#### What to do
Every record below is to be reproduced exactly.

#### Entries shown

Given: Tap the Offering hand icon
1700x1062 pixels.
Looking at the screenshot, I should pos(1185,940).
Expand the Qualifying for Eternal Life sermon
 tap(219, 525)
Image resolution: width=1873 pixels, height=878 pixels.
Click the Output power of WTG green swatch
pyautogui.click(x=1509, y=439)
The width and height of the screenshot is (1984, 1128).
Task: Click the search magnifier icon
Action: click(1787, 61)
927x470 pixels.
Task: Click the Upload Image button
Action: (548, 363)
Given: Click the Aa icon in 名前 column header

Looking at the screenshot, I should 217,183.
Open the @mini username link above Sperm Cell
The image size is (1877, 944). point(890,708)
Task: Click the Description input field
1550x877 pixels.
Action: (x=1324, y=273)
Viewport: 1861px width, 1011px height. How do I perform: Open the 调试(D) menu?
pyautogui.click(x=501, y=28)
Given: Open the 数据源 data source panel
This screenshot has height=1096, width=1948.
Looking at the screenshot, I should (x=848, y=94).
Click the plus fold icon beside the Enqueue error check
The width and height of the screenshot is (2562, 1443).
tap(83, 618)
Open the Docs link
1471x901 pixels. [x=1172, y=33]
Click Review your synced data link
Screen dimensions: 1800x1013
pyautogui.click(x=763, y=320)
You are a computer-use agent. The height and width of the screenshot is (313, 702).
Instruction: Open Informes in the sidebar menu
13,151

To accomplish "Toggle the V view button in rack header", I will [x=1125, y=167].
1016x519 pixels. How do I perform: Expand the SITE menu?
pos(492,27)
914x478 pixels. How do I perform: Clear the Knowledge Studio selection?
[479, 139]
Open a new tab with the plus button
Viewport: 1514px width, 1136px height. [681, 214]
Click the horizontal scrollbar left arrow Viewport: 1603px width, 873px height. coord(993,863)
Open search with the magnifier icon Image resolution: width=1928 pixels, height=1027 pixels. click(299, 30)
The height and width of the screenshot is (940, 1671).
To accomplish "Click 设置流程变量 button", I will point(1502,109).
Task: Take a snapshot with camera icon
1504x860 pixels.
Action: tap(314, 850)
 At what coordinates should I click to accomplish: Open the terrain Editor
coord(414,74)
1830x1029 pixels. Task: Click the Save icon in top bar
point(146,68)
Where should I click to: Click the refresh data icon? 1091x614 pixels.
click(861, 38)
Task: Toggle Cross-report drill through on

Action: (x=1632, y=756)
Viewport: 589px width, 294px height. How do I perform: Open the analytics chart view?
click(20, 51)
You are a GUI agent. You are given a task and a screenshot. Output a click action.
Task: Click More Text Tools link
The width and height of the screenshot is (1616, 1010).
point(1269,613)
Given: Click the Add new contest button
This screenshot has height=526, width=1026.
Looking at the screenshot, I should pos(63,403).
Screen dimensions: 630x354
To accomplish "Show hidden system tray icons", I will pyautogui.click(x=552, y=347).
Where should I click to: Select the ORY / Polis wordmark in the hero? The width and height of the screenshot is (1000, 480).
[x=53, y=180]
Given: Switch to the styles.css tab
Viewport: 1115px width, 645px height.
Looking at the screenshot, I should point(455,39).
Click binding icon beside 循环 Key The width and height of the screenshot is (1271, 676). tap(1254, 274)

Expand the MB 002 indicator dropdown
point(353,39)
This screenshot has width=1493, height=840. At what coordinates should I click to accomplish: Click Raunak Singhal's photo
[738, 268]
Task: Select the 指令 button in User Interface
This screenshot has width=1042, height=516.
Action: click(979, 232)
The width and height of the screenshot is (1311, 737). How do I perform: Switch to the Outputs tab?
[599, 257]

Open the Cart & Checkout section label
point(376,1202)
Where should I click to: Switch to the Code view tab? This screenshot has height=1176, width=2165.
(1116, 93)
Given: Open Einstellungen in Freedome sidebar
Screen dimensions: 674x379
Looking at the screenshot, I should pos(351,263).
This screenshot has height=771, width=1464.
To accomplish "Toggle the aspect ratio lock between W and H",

#### Output for this task
Given: Tap the Offering hand icon
1700x1062 pixels.
Looking at the screenshot, I should pos(1185,940).
Expand the Qualifying for Eternal Life sermon
 tap(219, 525)
Image resolution: width=1873 pixels, height=878 pixels.
Click the Output power of WTG green swatch
pyautogui.click(x=1509, y=439)
The width and height of the screenshot is (1984, 1128).
Task: Click the search magnifier icon
Action: click(1787, 61)
927x470 pixels.
Task: Click the Upload Image button
Action: (548, 363)
Given: Click the Aa icon in 名前 column header

Looking at the screenshot, I should 217,183.
Open the @mini username link above Sperm Cell
The image size is (1877, 944). point(890,708)
Task: Click the Description input field
1550x877 pixels.
Action: (x=1324, y=273)
Viewport: 1861px width, 1011px height. How do I perform: Open the 调试(D) menu?
pyautogui.click(x=501, y=28)
Given: Open the 数据源 data source panel
This screenshot has height=1096, width=1948.
Looking at the screenshot, I should (x=848, y=94).
Click the plus fold icon beside the Enqueue error check
The width and height of the screenshot is (2562, 1443).
tap(83, 618)
Open the Docs link
1471x901 pixels. [x=1172, y=33]
Click Review your synced data link
Screen dimensions: 1800x1013
pyautogui.click(x=763, y=320)
You are a computer-use agent. The height and width of the screenshot is (313, 702).
Instruction: Open Informes in the sidebar menu
13,151

To accomplish "Toggle the V view button in rack header", I will [x=1125, y=167].
1016x519 pixels. How do I perform: Expand the SITE menu?
pos(492,27)
914x478 pixels. How do I perform: Clear the Knowledge Studio selection?
[479, 139]
Open a new tab with the plus button
Viewport: 1514px width, 1136px height. [681, 214]
Click the horizontal scrollbar left arrow Viewport: 1603px width, 873px height. coord(993,863)
Open search with the magnifier icon Image resolution: width=1928 pixels, height=1027 pixels. click(299, 30)
The height and width of the screenshot is (940, 1671).
To accomplish "Click 设置流程变量 button", I will point(1502,109).
Task: Take a snapshot with camera icon
1504x860 pixels.
Action: tap(314, 850)
 At what coordinates should I click to accomplish: Open the terrain Editor
coord(414,74)
1830x1029 pixels. Task: Click the Save icon in top bar
point(146,68)
Where should I click to: Click the refresh data icon? 1091x614 pixels.
click(861, 38)
Task: Toggle Cross-report drill through on

Action: (x=1632, y=756)
Viewport: 589px width, 294px height. How do I perform: Open the analytics chart view?
click(20, 51)
You are a GUI agent. You are given a task and a screenshot. Output a click action.
Task: Click More Text Tools link
The width and height of the screenshot is (1616, 1010).
point(1269,613)
Given: Click the Add new contest button
This screenshot has height=526, width=1026.
Looking at the screenshot, I should pos(63,403).
Screen dimensions: 630x354
To accomplish "Show hidden system tray icons", I will pyautogui.click(x=552, y=347).
Where should I click to: Select the ORY / Polis wordmark in the hero? The width and height of the screenshot is (1000, 480).
[x=53, y=180]
Given: Switch to the styles.css tab
Viewport: 1115px width, 645px height.
Looking at the screenshot, I should point(455,39).
Click binding icon beside 循环 Key The width and height of the screenshot is (1271, 676). tap(1254, 274)

Expand the MB 002 indicator dropdown
point(353,39)
This screenshot has width=1493, height=840. At what coordinates should I click to accomplish: Click Raunak Singhal's photo
[738, 268]
Task: Select the 指令 button in User Interface
This screenshot has width=1042, height=516.
Action: click(979, 232)
The width and height of the screenshot is (1311, 737). How do I perform: Switch to the Outputs tab?
[599, 257]

Open the Cart & Checkout section label
point(376,1202)
Where should I click to: Switch to the Code view tab? This screenshot has height=1176, width=2165.
(1116, 93)
Given: Open Einstellungen in Freedome sidebar
Screen dimensions: 674x379
Looking at the screenshot, I should pos(351,263).
This screenshot has height=771, width=1464.
To accomplish "Toggle the aspect ratio lock between W and H",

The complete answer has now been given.